Умер бедолага Попцов, тайком его в землю зарыли, в мерзлую казенную могилу поместили, но дело его живет И кличка к доходягам первой роты приклеилась. Круг попцовцев с каждым днем в роте ширился, старшина особо к ним пристрастен, смотрит каждому в лицо, в глаза, щупает лоб, цапает за втоки, больно мнет промежность, унижая и без того съежившиеся от холода и неупотребления мужские достоинства. «В казарму!», «В строй!», «В казарму!», «В строй!» — следует приговор.

— Товарищ старшина, да я жа совсем хворай, — начинаются обычные жалобы. — Мне в санчасть… — Голос на самом последнем издохе, тоньше волоска голос, дитяшный голос.
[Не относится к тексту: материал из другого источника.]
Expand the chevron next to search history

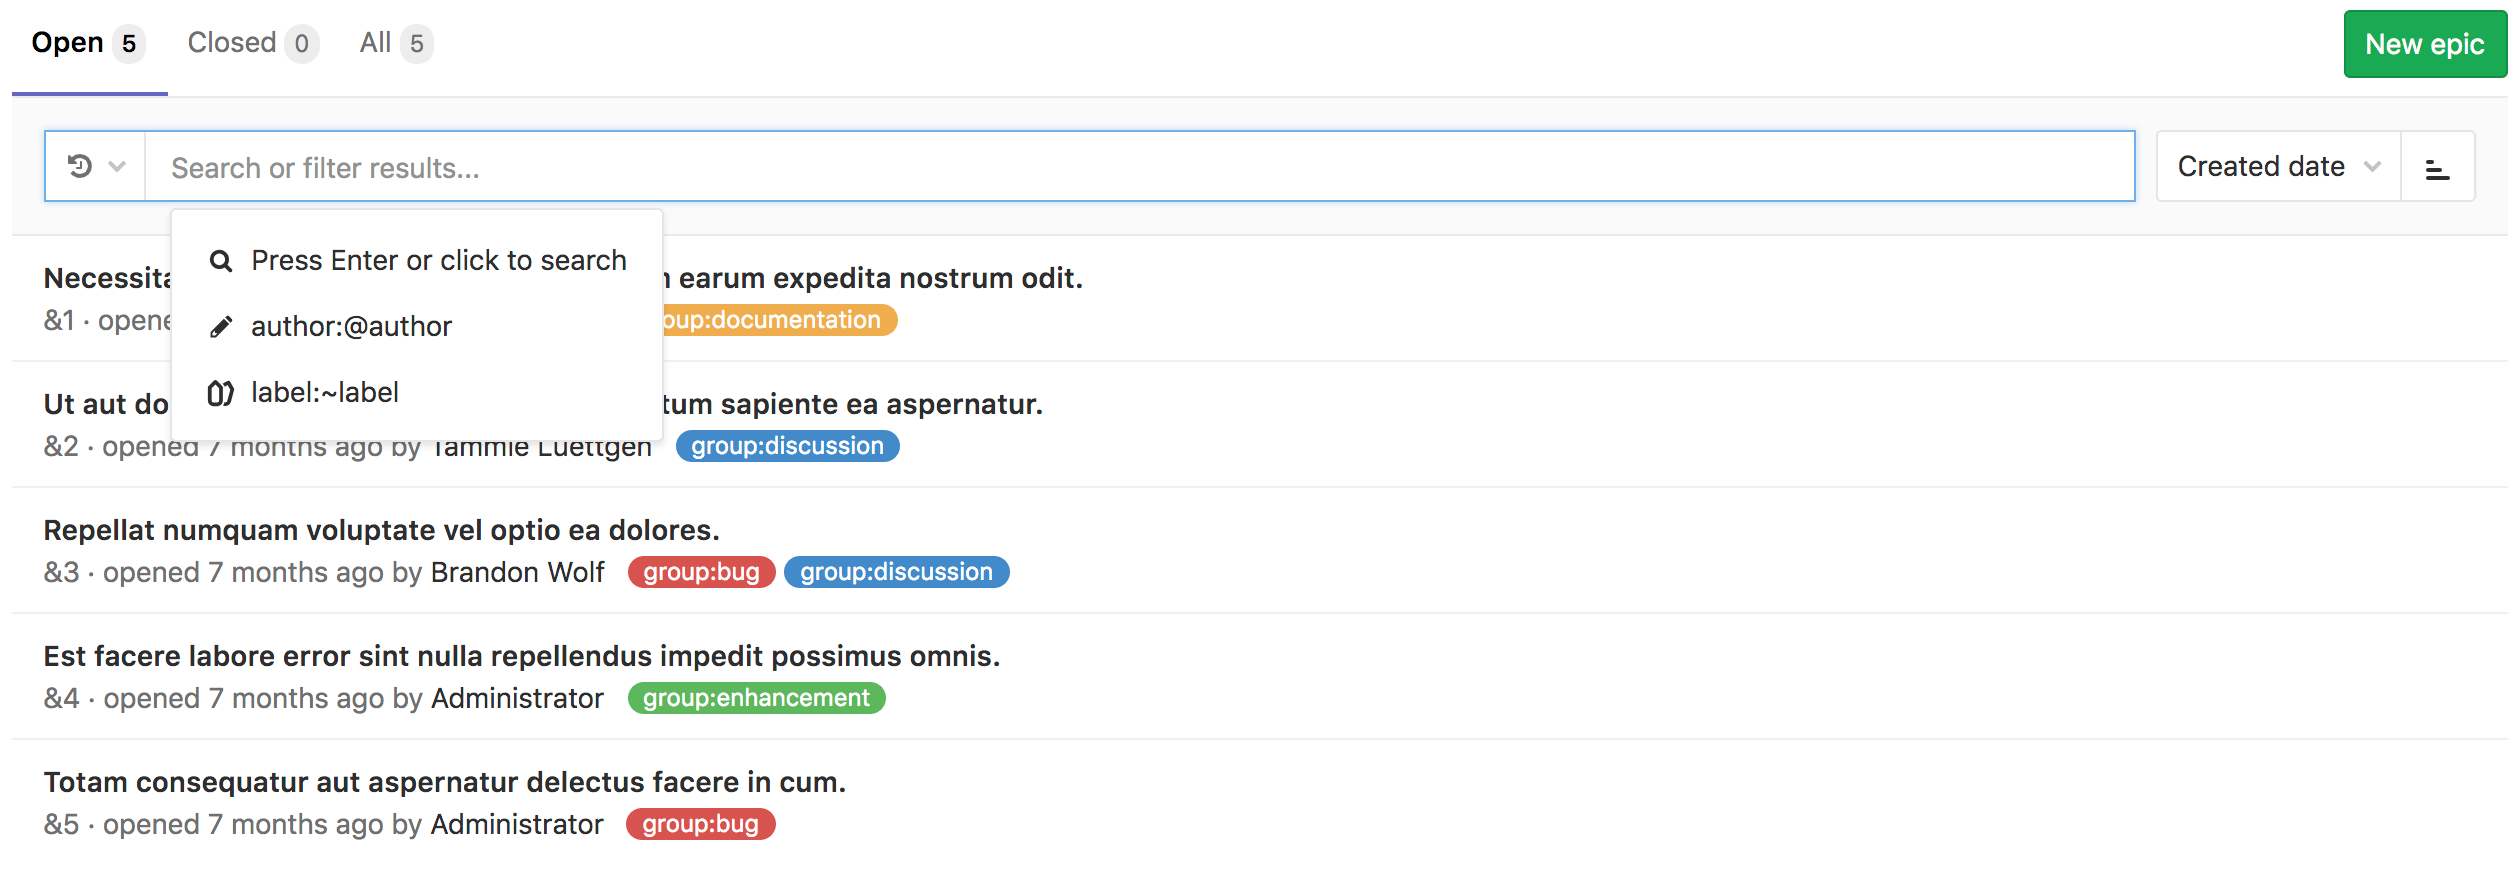(x=115, y=166)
— Болеть в арьмию приехал, памаш? Не выйдет! Не выйдет! — Спровадив больных в казарму и чуя, с какой завистью вслед им, гремящим вниз по лестнице, смотрят оставшиеся в строю, старшина громко, чтобы всем было слышно, оповещает: — У меня не забалуешься! Кто старшину Шпатора проведет, тот и дня на свете не проживет! Те симулянты, кои в казарме остались, еще позавидуют, памаш, честным бойцам, от занятий не уклоняющимся, воинский долг исполняющим, как надлежит воину Красной Арьмии. — Многозначительно сощурившись, повелительно похлопывая себя рукавицей по сапогу, старшина выпевал: — Зло-остные сси-ым-мулянты сами об себе заявят, иль выявлять? — Старшина Шпатор все так же похлопывая себя рукавицей, вперялся в строй, в самую его середку, доставая прозорливым взглядом каждого служивого до самого до сердца, сверля взглядом насквозь все содрогнувшееся нутро.